The Hyderabad-based Bharat Biotech International Limited supplies about 60 per cent of the vaccines needed for the Centre’s healthcare programme. The company’s Chairman and Managing Director Krishna Ella shared his views on the company’s prospects, plans — “We want to focus on all those diseases that cause diarrhoea, and anti-Cholera vaccine fits well in our portfolio,” he told BusinessLine during his visit here. Excerpts:

What is your motivation to get into scaling up Cholera vaccine?

Cholera is stigmatised as poor people’s disease. If I get diarrhoea, I will not admit that the cause may be cholera. Statistics in India for cholera are totally missing. Since past three to four years, Phase I and Phase II trials of the vaccine Hillchol were completed in Bangladesh. Cholera is endemic to Kolkata also, but nobody wants to admit this. We want to focus on all those diseases that cause diarrhoea, and anti-Cholera vaccine fits well in our portfolio.

How dependent is the government on the vaccines that you produce?

We supply up to 60 per cent of national immunisation needs. This includes the supply for Rotavac — a vaccine that protects children against Rotavirus. The virus also causes diarrhoea in children. However, India has yet not introduced Typhoid Conjugate in it’s universal immunisation vaccine basket. Pakistan is introducing it for children and we will supply to the Pakistan government through UNICEF and GAVI by the end of this year.

There are speculations that Rotovac carries a risk of Intussusception, which can be fatal for children. What does your safety studies say?

Fortunately, our vaccine strain is neonatal and has not caused a single Intussusception so far in the national immunisation programme. We have supplied more than 80 million doses to the Central government. This means you are talking of 30 million children being vaccinated. Gates Foundation and non-profit INCLIN are monitoring hospitals where vaccination was carried out. The monitoring data will come out by end of the year. So scientifically, we have substantial evidence that the vaccine is safe.

The recent controversy about contaminated live polio vaccine, which involved BioMed Private Limited, raises questions about good manufacturing practices. What is your take?

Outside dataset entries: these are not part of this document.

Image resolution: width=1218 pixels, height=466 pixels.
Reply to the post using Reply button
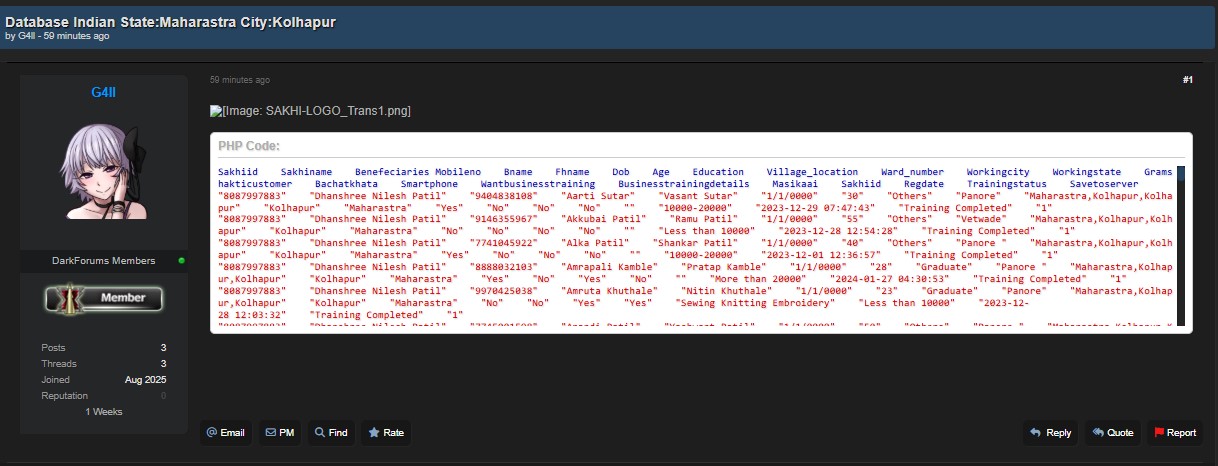pos(1049,433)
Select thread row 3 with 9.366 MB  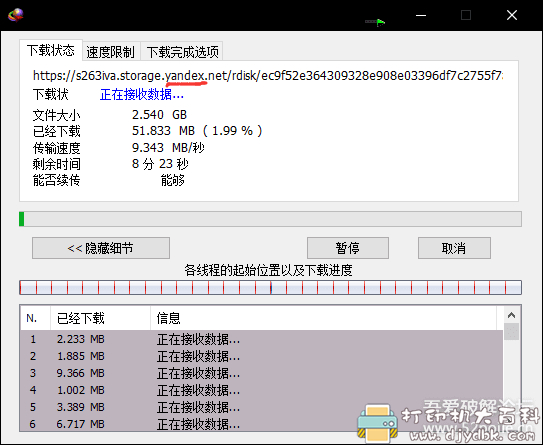click(x=261, y=373)
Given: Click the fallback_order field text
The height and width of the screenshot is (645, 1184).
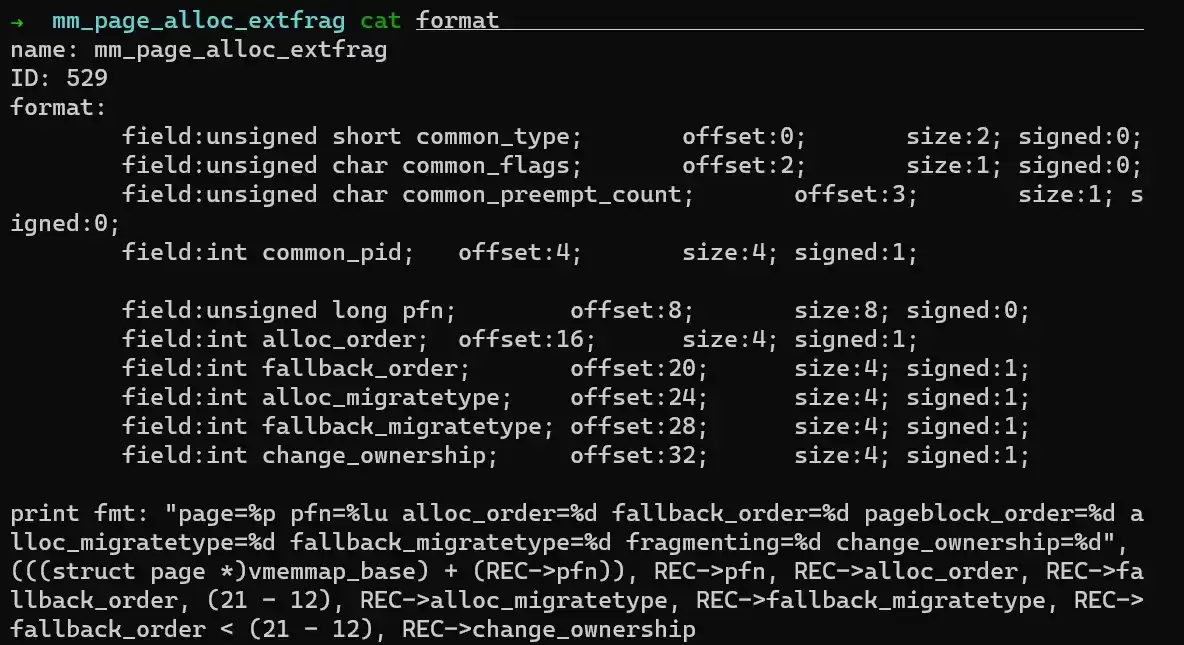Looking at the screenshot, I should [296, 369].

We need to have one strain manufactured in one facility and another strain in another facility. You cannot mix up the two. I don’t want to particularly comment on BioMed but there is a lack of conscience, transparency and ethics in this case. When the government had said Type II strain should be destroyed, it should have been done. If it is not destroyed, you are not following the country’s law. The World Health Organisation had set a deadline for destroying the strain.

Are private companies commanding a bigger share in the vaccine business now?

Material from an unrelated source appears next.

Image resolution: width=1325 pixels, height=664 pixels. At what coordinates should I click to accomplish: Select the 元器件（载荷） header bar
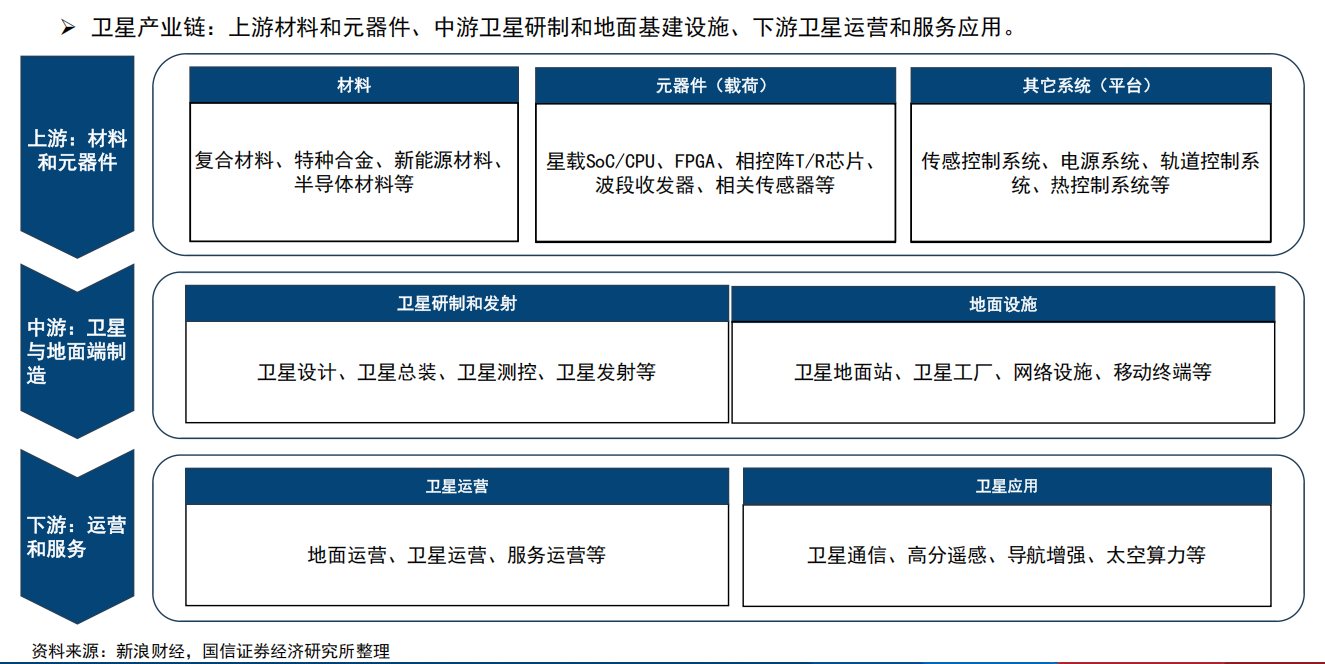(x=715, y=86)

Public sector companies have to reach a global level of knowledge in manufacturing. Will you buy a product from a Good Manufacturing Practice (GMP) facility or a non-GMP facility? If the public sector also comes up with GMP facility and manufactures good quality vaccines, why should one discriminate?

Do tell us about Bharat Biotech’s financial health and growth prospects?

Let me tell you this. We are debt-free and significant growth is on the anvil five years down the line. Currently, we are producing 12 vaccines. There will be steeper growth then as many more vaccines are in the pipeline.